▸ TRY IT: Copy out each line below containing "will".

+---+

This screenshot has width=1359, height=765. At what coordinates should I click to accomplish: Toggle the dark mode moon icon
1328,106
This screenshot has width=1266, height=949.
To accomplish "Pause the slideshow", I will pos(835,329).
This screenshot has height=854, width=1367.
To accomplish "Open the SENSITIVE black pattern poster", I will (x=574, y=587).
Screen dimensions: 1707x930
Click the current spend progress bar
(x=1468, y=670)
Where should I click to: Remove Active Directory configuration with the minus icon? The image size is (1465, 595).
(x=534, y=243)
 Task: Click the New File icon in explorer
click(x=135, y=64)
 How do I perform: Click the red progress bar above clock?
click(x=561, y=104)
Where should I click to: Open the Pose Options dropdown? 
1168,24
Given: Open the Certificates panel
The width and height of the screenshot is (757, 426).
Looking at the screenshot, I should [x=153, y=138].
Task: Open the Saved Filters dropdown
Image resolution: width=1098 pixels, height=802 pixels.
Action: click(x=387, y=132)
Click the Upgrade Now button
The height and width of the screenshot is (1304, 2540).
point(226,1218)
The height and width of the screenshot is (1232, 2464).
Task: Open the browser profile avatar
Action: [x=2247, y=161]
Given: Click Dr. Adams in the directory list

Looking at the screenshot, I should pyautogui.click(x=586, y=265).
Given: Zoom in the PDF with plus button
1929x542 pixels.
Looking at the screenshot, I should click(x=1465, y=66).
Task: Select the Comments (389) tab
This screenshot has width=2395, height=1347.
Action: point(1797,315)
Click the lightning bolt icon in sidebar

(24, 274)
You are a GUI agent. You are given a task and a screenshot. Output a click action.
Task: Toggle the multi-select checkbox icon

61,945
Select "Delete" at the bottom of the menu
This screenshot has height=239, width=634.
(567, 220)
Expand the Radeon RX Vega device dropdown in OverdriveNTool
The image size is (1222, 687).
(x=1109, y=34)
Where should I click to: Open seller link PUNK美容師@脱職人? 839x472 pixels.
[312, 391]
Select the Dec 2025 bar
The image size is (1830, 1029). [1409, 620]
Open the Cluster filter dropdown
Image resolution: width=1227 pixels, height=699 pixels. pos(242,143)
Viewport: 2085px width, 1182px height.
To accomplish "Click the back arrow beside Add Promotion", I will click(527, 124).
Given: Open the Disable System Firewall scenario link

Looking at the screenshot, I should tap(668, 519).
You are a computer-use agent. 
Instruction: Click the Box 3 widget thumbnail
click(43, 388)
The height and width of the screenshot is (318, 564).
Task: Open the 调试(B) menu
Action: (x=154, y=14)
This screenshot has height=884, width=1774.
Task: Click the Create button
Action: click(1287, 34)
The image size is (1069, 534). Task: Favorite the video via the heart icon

+---+

▸ WRITTEN RESPONSE:
To accomplish "Pause the slideshow", I will pos(835,329).
To accomplish "Open the SENSITIVE black pattern poster", I will (x=574, y=587).
To accomplish "Click the back arrow beside Add Promotion", I will click(527, 124).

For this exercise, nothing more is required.